En invierno, el turno de noche concluye antes que la oscuridad. En el momento de salida de los operarios, a la puerta de la fábrica acuden las luciérnagas que ya se han extinguido en los bosques. Diminutas bolas de fuego que aumentan su incandescencia a cierta altura y luego, al descender, se debilitan. Con un paso más apresurado llegan los empleados del primer turno. Apenas bultos que se apresuran ante quienes continúan fumando, sin prisa por regresar. Un cruce de trenes en una estación, mientras aguarda el más lento en el andén secundario, el rápido circula en persecución del destino.

7

Los constructores de piscinas suelen sentarse a media mañana en el borde, con el papel de estraza que envuelve el bocadillo en las manos y las piernas al aire. Durante media hora. Al sol, si es en invierno.
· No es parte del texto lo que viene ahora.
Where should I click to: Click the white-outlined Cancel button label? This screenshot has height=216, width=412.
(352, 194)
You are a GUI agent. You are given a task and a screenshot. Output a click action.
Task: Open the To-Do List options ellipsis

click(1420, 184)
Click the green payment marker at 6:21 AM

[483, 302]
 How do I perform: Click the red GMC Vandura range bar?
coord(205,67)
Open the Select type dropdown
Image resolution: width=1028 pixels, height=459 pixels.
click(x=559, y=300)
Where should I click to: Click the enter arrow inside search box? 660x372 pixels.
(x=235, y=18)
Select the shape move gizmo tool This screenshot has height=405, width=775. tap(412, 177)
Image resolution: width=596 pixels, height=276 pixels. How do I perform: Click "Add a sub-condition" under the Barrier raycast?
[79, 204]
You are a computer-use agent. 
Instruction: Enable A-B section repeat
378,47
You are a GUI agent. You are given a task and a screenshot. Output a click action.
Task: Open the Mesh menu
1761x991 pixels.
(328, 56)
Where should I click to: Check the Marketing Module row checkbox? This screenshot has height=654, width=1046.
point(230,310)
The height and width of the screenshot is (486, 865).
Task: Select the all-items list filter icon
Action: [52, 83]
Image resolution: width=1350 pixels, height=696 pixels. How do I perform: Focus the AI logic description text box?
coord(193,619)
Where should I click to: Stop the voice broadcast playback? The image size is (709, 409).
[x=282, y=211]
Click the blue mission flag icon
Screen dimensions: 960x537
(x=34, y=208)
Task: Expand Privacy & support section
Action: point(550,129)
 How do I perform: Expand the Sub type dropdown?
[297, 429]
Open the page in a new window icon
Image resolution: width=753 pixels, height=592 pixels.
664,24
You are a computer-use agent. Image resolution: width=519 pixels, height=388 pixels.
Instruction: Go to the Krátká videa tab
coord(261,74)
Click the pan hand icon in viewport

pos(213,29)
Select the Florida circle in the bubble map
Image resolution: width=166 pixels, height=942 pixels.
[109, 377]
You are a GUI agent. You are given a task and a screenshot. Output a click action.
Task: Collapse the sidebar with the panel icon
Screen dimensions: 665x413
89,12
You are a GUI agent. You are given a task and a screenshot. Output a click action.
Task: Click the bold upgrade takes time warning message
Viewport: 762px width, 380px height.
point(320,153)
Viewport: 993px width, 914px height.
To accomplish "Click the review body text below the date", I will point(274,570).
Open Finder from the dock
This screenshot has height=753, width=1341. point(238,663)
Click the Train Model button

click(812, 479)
Dejen en un costado una cerveza, que van bebiendo de sorbo en sorbo. Lanzan después los envoltorios y botellines al saco donde se acumulan los escombros que extraen para crear el vacío que necesita una piscina para existir. Cuando los bañistas se sienten en el borde, sus piernas permanecerán sumergidas. Y tampoco podrán comer junto al agua porque las normas lo impiden.

8

Dibuja con negros. Matiza con grises. El blanco no rayado simula los movimientos. Le gustan las capas. Por los pliegues y, sobre todo, por la sensación de frío que transmite. Y también de inseguridad, pero fuera de la capa, en los lugares donde la mirada, pájaro que ha perdido el norte, trata de posarse sin conseguirlo. Resbala. Dos bultos, tres. Transitan por una angosta cañada. Fisuras blancas sobre la superficie cubierta a carboncillo evocan el reflejo, gélido, de la luna, en lo más alto. Con los dedos, impregnados de polvo, oscurece el contorno del dibujo. Con una chincheta lo cuelga.